このように、人間関係の病理を精神疾患の基本的要因とする見方は、イギリスの精神科医レイングも主張していた。一時期日本でもブームになった彼の説を、単純化していえば、精神疾患=家族関係の病理というものである。彼は、異常な家族関係、なかでも親子間の異常な関係を、子どもを精神疾患に陥れる最大の要因とした。異常というのは、子どもにとって、どう受け取ったらよいのかわからないような親の行動をさして言う。たとえば、いかにも憎憎しげな顔つきをしながら、お前を愛しているよ、と親が子どもに言ったとする。この全く逆方向のメッセージが共存する言葉に接して、子どもは親の本意をどう受け取ったらよいか、わからなくなる。このようなことが、繰り返し起こると、子どもは自分を防衛するために身構えねばならなくなる。その身構えのひとつとして、精神疾患に逃げこむ事態が挙げられる、というのだ。

木村は、レイングの説については言及していないが、その主張の内容においては、同じようなことを言っているのだろうと思う。だが、先ほども言ったように、木村の場合には、「間」を広い意味で捉えることによって、人間と彼の生存する環境との不調和が、精神疾患の基本的な要因なのだといっているわけである。いわば、この世に自分の生きる場所を持てない、そんな途方にくれた思いが、彼を精神疾患に陥らせる。人間が精神を病むのは、そうすることでしか、世界とうまく折り合えないからなのだ。

こういうと、精神疾患の患者は、生き方に失敗した人間ということになり、彼の病んだ心は、失敗した意識に付きまとわれた心ということになる。
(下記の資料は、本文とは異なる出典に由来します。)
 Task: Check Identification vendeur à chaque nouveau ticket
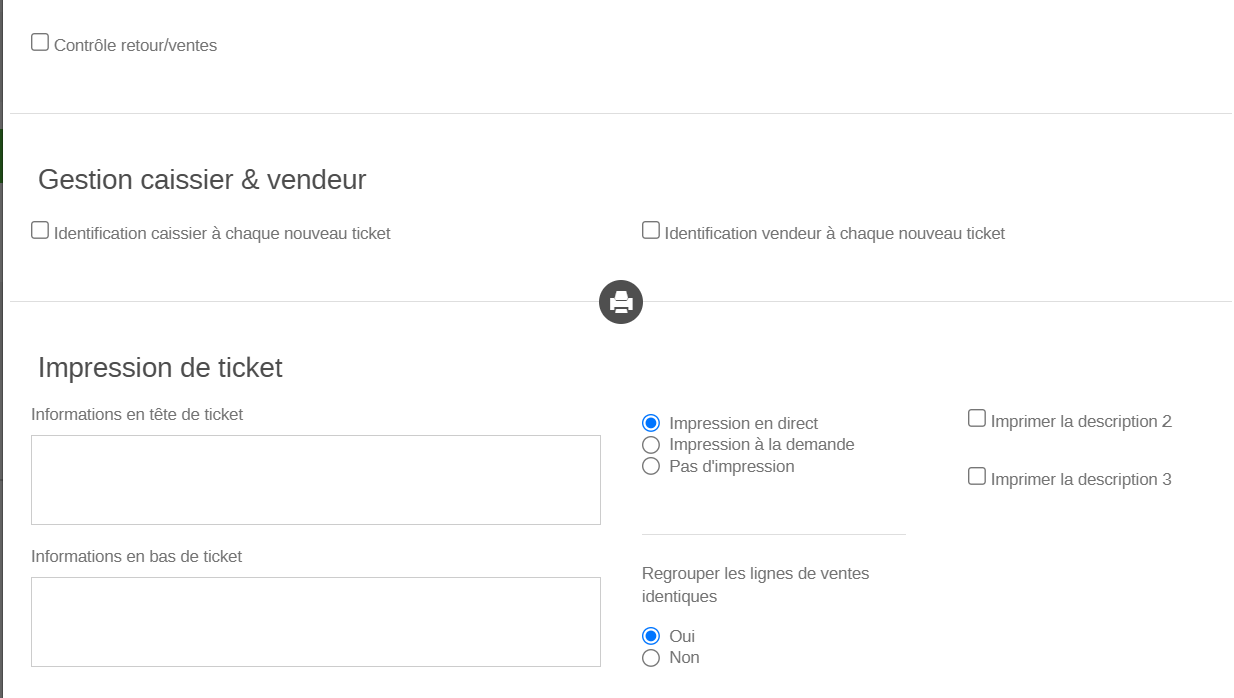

いずれにしても、彼は人生の敗残者なのだ。しかも、その敗残は取り返しの付かない事態であって、そこから逃れる道はあまりにも狭く見える。逃れようとして無理に道を開こうとしても、うまくいくとは限らない。かえってより深刻な事態に運ばれていくかもしれない。

というわけで、木村の精神病理学には、明るい展望が開けているわけではない、ともいえる。